Momo didn't say anything, though her disappointment was palpable. Momiji forced himself to continue, if only so that she might see where he was coming from. "Your father wouldn't want some kid like me hanging around, and besides, I'm a stranger. Your mother wouldn't-"

"You're not a stranger, though," Momo insisted, jumping to her feet. "You're a Sohma, which means that we're at least distantly related. Maybe even closer. You and my mama look so much alike, after all."

She scrutinized him, as if only to confirm that what she'd said was true. "I look like her, too," she said, "and I know that if anybody saw the two of us standing side by side, they'd think we were brother and sister. I told Mama that. She disagrees, but I know it's true. We do look alike! That nice doctor lady said so."

Momiji's eyes swelled as he fought against the burning threat of tears. All this time, I thought she didn't notice me. But she had. No, she'd done more than that. She'd made connections and started asking questions. No wonder Papa was so frantic when he learned we took violin lessons from the same instructor. Seeing him more meant that Momo would make even more connections, and ask even more questions. And he couldn't have that, not when his wife's happiness depended on her not knowing about Momiji. Again, Momiji felt a stirring of anger in his chest.

"You're just as nice as I thought you would be," Momo went on. "And even though we aren't brother and sister, I feel like you'd make a really great big brother, exactly the kind I'd want to have."

That did it. A single droplet of water escaped Momiji's left eye. Though he quickly tried to turn his head and conceal it, his sister's sharp gaze missed nothing. "What's wrong?" she asked, her voice turning soft again. "I didn't say something to make you sad, did I?"

Get it together, Momiji scolded himself. You're ruining this. He forced a laugh. "Of course not," he said. "If anything, what you just said makes me very happy. I've also always wanted to have a sibling."

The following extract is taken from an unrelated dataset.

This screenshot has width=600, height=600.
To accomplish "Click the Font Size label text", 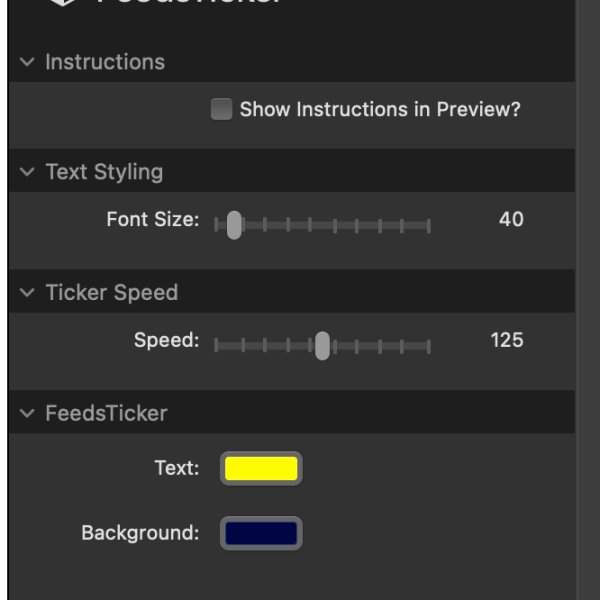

"So then why can't you be mine?" Momo pouted, and Momiji almost laughed again. Oh, dear. This is going to be a very long conversation with Papa.

It was past due, though, and this time, Momiji swore he wasn't going to hold any feelings back from his father. I'm done pretending like I'm okay with all of this. Because he wasn't. The truth was, he never had been, not even in the beginning. His father had explained the way things had to be, and even though Momiji said he understood, deep down, he hadn't. He'd wanted his mother to be brave, to tough it out. Then again, he supposed that was a selfish desire.

But wasn't she also selfish? By actively choosing to forget about her son, she'd denied him a family. Did she stop to think for one second about how hard it would be for him to know that his mother and father were out there in the world, just a short walk away, and that he couldn't be with them? No. She likely hadn't thought of that. And even if she had, she clearly hadn't cared enough to let it stop her. Yes, she was also selfish.

And she could keep on being selfish. Momiji decided right then that he was going to let her, at least for now. I won't tell her about me. Not yet. But he would fight for a relationship with Momo. Even if she didn't know the full truth, getting to spend an hour with her every week practicing violin would be a dream come true. And he would tell her the truth, one day, whether their father liked it or not. But for now…

Baby steps.

"I don't know about lessons," he said, returning to the topic of Momo's earlier request. "I still think you should be learning from a master. But I'll talk to your papa. Maybe he'll let us practice together sometimes."

Momo clapped her hands in excitement. "Oh, would you? Would you really? That'd be amazing!"

Papa's going to be so upset with me.

But for once in his life, Momiji found that he didn't care.